We all have our favorite cup of joe. You may be a macchiato man or a cortado queen, but do you really know where your drink originates from? This coffee guide can help you to answer that question.
Single Origin (S.O.): A single origin coffee contains beans from one farm - or one small group of farms in close proximity - in a specific country. Flavors are more nuanced because not only do the beans share regional profiles (terroir), but these coffees usually contain just one coffee varietal (just like wine, where varietals - Chardonnay, Pinot Noir, etc - have a huge impact on flavor).

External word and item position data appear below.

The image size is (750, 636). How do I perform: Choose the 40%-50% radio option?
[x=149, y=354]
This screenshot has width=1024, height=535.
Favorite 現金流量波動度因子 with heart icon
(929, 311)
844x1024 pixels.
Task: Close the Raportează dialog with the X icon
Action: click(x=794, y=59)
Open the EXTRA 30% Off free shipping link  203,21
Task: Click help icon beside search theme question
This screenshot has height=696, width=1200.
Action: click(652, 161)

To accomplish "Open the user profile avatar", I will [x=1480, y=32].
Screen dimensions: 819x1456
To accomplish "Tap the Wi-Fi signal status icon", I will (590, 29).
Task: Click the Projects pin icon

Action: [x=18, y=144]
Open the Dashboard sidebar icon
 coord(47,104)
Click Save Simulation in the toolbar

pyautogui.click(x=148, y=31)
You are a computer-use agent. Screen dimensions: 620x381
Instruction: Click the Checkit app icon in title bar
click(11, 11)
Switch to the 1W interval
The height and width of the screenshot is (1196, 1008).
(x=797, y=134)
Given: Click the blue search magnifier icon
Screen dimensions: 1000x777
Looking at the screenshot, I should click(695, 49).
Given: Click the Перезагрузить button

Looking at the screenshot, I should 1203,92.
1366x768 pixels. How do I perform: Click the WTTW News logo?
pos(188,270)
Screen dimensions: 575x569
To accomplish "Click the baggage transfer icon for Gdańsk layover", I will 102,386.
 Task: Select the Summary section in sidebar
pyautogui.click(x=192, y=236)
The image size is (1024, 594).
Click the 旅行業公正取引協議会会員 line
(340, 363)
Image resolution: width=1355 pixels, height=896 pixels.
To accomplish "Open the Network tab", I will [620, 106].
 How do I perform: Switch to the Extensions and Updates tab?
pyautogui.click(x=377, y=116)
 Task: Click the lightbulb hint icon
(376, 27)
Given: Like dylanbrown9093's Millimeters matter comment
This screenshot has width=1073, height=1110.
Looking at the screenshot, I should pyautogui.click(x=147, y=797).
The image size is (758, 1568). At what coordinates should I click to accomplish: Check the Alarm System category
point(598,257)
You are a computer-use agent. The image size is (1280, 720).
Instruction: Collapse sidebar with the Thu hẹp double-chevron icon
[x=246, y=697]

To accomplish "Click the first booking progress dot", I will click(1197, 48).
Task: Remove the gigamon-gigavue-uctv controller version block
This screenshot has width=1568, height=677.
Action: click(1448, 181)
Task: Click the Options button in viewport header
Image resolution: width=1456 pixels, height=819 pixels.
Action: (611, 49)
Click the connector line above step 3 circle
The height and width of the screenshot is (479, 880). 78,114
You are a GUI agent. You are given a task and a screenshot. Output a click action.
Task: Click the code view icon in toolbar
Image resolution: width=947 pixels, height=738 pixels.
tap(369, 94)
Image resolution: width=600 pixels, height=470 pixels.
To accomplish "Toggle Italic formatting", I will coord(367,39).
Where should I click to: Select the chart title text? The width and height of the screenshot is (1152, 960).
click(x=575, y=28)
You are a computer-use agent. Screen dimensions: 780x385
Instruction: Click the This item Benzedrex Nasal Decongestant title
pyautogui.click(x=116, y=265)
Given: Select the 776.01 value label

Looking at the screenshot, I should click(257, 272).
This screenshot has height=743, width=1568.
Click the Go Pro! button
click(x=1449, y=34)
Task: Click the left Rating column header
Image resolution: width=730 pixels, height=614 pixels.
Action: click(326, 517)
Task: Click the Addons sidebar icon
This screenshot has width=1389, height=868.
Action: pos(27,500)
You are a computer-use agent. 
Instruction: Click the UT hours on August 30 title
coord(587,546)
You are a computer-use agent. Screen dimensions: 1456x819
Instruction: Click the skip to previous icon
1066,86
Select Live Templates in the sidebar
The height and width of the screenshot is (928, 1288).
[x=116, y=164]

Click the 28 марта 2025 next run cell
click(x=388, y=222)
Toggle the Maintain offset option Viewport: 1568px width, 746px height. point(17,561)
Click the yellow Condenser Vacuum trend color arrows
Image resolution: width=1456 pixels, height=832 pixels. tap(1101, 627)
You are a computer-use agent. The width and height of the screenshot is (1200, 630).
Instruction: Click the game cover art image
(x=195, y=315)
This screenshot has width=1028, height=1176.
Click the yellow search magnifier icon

In most third wave coffee shops, single origins are prevalent for both drip and espresso because the model of "direct trade" allows the roaster to establish provenance for the bean. They know not only where it came from, but how it was picked, processed and handled. This, in turn, creates a virtuous cycle where quality increases from year-to-year.
Generally, with Single Origins, you get the following information:
- Producer: the Farmer and/or the farm’s name
- Region: country specific location (i.e. southeastern Brazil)
- Elevation: The world's best coffee farms are often found in mountainous regions and these various elevations affect the soil and in turn the taste if the coffee fruit, very similar to the influences on wine.
- Varietal: The scientific name of the fruit - a few popular examples are Bourbon, Typica and Catuai.
- Process: This describes how the fruit was processed and the bean was extracted after picking. For example, a washed process versus a natural process are going to pull different flavors from the fruit and in turn the end result will have different profiles.
Blends: Blends are popular and a guaranteed crowd pleaser. A coffee blend is like a well-refined recipe. Roasters are specialized in combining beans from a variety of origins and developing blends that are unique in themselves with complimenting flavor profiles. The result - a coffee artfully designed to taste delicious.
Espresso: Espresso is a darker roasted bean. These dark beans are blended and specially formulated for an espresso shot, looking for certain attributes specific to espresso. The water temperature and pressure pull unique flavors from the grind to produce a specific flavor profile determined by the roaster. Though originally formulated for an espresso machine, espresso blends still taste delicious when prepared as a drip coffee in our Fetco brewers or in any other home brew method.